* TASK BRIEF
Key in the whole listing below again, keeping every word as it is.

* PROVIDED INFORMATION
_____
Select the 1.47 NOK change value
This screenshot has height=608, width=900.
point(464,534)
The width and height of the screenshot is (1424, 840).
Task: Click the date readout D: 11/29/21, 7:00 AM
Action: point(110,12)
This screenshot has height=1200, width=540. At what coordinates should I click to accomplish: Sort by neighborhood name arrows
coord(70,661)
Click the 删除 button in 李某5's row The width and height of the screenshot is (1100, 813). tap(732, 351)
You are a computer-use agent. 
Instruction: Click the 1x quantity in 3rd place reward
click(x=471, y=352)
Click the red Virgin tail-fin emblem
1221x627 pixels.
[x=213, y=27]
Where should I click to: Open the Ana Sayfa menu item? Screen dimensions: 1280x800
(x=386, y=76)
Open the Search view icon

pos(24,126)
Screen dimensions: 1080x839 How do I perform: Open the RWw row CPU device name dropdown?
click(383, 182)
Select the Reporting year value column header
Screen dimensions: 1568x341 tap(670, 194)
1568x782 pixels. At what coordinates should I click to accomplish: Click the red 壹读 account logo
_____
* SOLUTION FOR THIS PROBLEM
Select the 1.47 NOK change value
This screenshot has height=608, width=900.
point(464,534)
The width and height of the screenshot is (1424, 840).
Task: Click the date readout D: 11/29/21, 7:00 AM
Action: point(110,12)
This screenshot has height=1200, width=540. At what coordinates should I click to accomplish: Sort by neighborhood name arrows
coord(70,661)
Click the 删除 button in 李某5's row The width and height of the screenshot is (1100, 813). tap(732, 351)
You are a computer-use agent. 
Instruction: Click the 1x quantity in 3rd place reward
click(x=471, y=352)
Click the red Virgin tail-fin emblem
1221x627 pixels.
[x=213, y=27]
Where should I click to: Open the Ana Sayfa menu item? Screen dimensions: 1280x800
(x=386, y=76)
Open the Search view icon

pos(24,126)
Screen dimensions: 1080x839 How do I perform: Open the RWw row CPU device name dropdown?
click(383, 182)
Select the Reporting year value column header
Screen dimensions: 1568x341 tap(670, 194)
1568x782 pixels. At what coordinates should I click to accomplish: Click the red 壹读 account logo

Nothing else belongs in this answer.